Step‑by‑Step Instructions
  1. Preheat your oven to 400°F (200°C). Prepare a baking sheet lined with parchment paper.
  2. In a bowl, toss the diced butternut squash with 1 tablespoon olive oil, salt, and pepper. Spread on the baking sheet and roast for 25-30 minutes until tender and golden brown.
  3. Bring a large pot of salted water to a boil and cook pasta according to package instructions until al dente, about 8-10 minutes. Reserve 1 cup of pasta water before draining.
  4. In a large skillet, heat the remaining 2 tablespoons of olive oil over medium heat. Sauté onion for 5 minutes, then add garlic and sage, cooking for an additional 2 minutes.
  5. Add roasted squash to the skillet. Pour in vegetable broth, mashing some squash with a fork. Stir in heavy cream (or coconut milk) and Parmesan, adjusting consistency with reserved pasta water as needed.
  6. Add the drained pasta into the skillet and gently toss to coat with the sauce.
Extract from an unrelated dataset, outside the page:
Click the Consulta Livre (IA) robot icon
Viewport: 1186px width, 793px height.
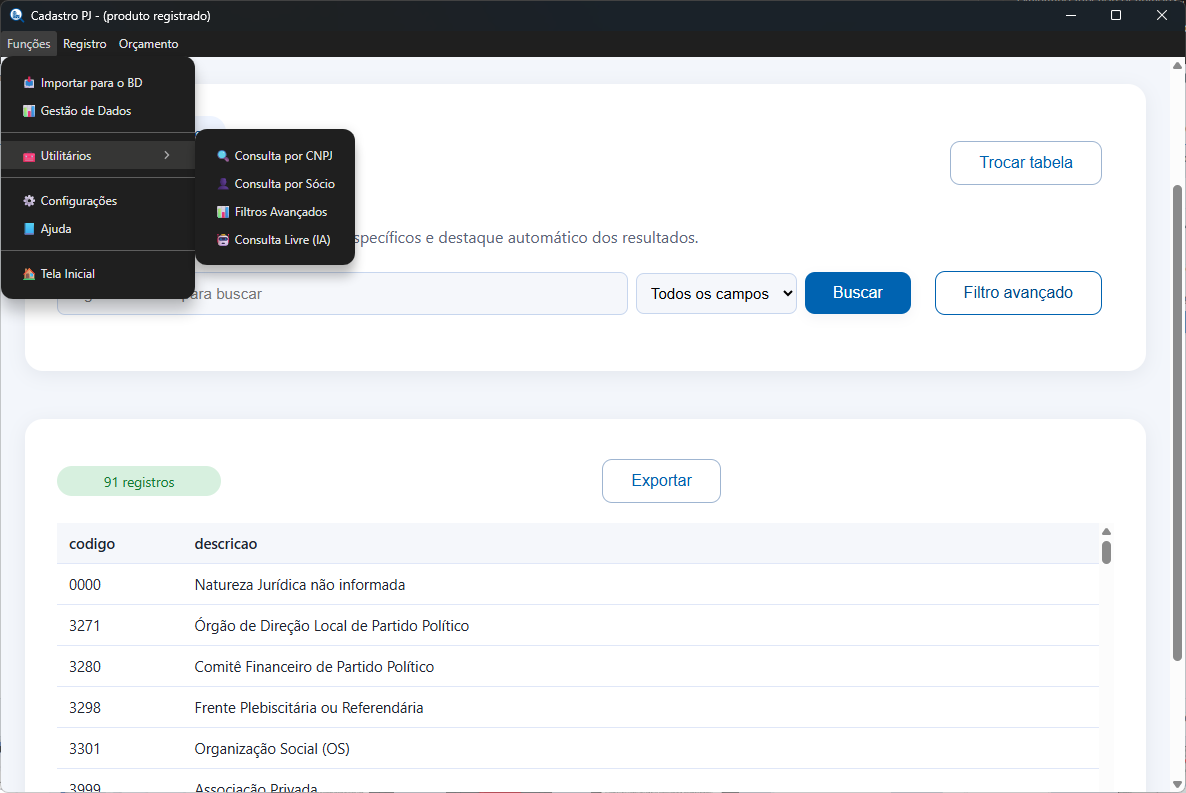tap(223, 240)
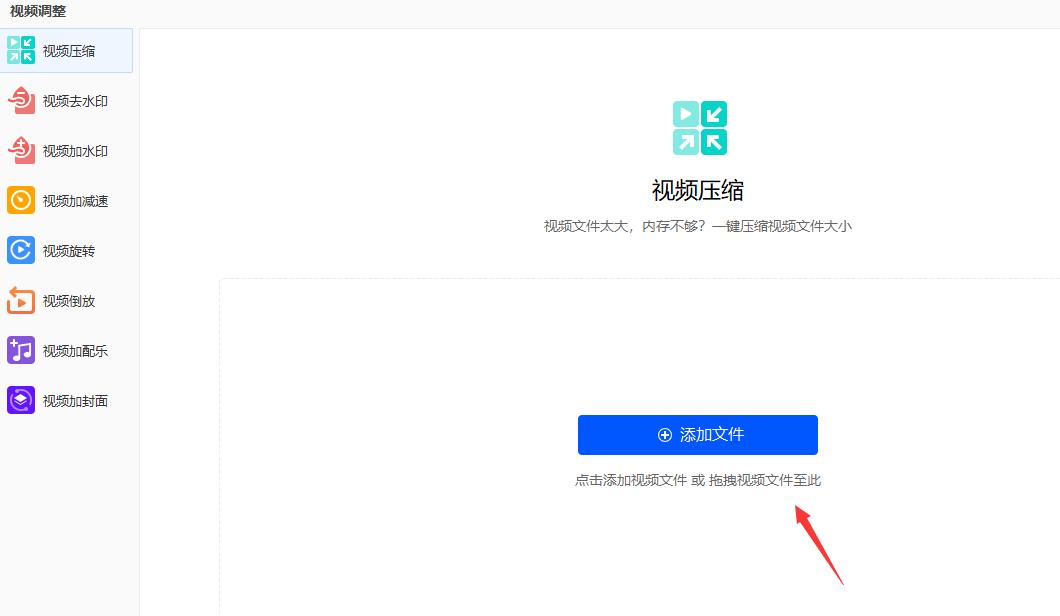Click the large 视频压缩 logo icon

point(700,125)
Season with salt, pepper, and red pepper flakes to taste.
  7. Serve hot, garnished with toasted walnuts, extra Parmesan, and fresh sage leaves.

Nutrition

Serving: 1servingCalories: 350kcalCarbohydrates: 45gProtein: 10gFat: 15gSaturated Fat: 4gPolyunsaturated Fat: 3gMonounsaturated Fat: 8gCholesterol: 20mgSodium: 400mgPotassium: 700mgFiber: 6gSugar: 4gVitamin A: 8000IUVitamin C: 25mgCalcium: 200mgIron: 2.5mg

Notes

For vegan option, replace heavy cream with coconut milk and Parmesan with vegan cheese. Store leftovers in an airtight container for up to 3 days.